Over the years, the codebase accumulated layers. Features were bolted on. The UI got tweaks but never a rethink. The underlying Java servlets worked, but it was the kind of code you're afraid to touch because you've forgotten why half of it exists. By 2026, I had more than 6,000 bookmarks across 300+ folders and a loyal user base — but the product was showing its age badly.

I'd attempted rewrites before. REST APIs in XML, then JSON. Different frontend frameworks. I even built my own reactive framework, Reken, to make a rewrite easier — got a working prototype I used for years — but never made it public because it couldn't match the scope of the original. AI hadn't helped much there either; it struggled with a framework it had barely seen.

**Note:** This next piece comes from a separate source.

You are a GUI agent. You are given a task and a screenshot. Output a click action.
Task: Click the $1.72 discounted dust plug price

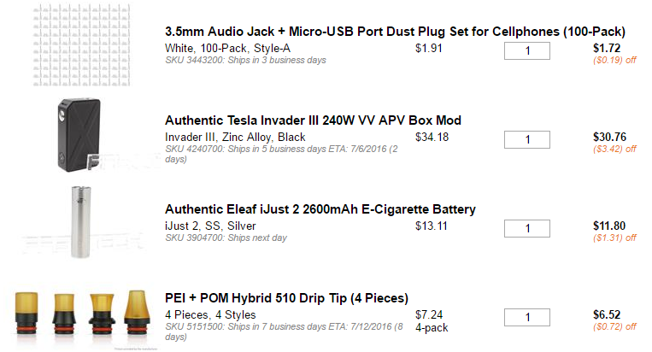607,48

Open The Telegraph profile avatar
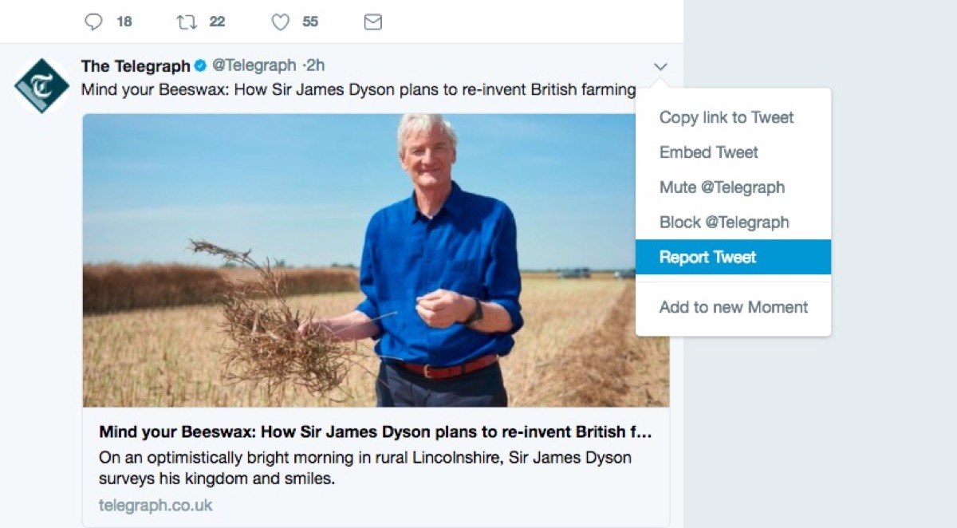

The Rebuild: Claude as Co-Developer

The turning point came during a walk, where I got the idea: what if I ditched all the old code and started from scratch — keeping only the database and its schema?

I installed Claude Code in an empty directory, added a markdown file describing the schema and UI paradigm (semantic HTML5, JavaScript, CSS — no frameworks), and started iterating. We landed on Python FastAPI for the backend, fronted by nginx. Within a week, 80% of LinkaGoGo was rebuilt with a responsive, modern UI. Within two weeks, I felt confident enough to ship it.

What came out the other side:

- A completely new UI — clean, fast, single-page app with light and dark mode, multiple views (folder tree, timeline, rating-sorted), and a customizable dashboard. The classic interface still runs for longtime users who prefer it.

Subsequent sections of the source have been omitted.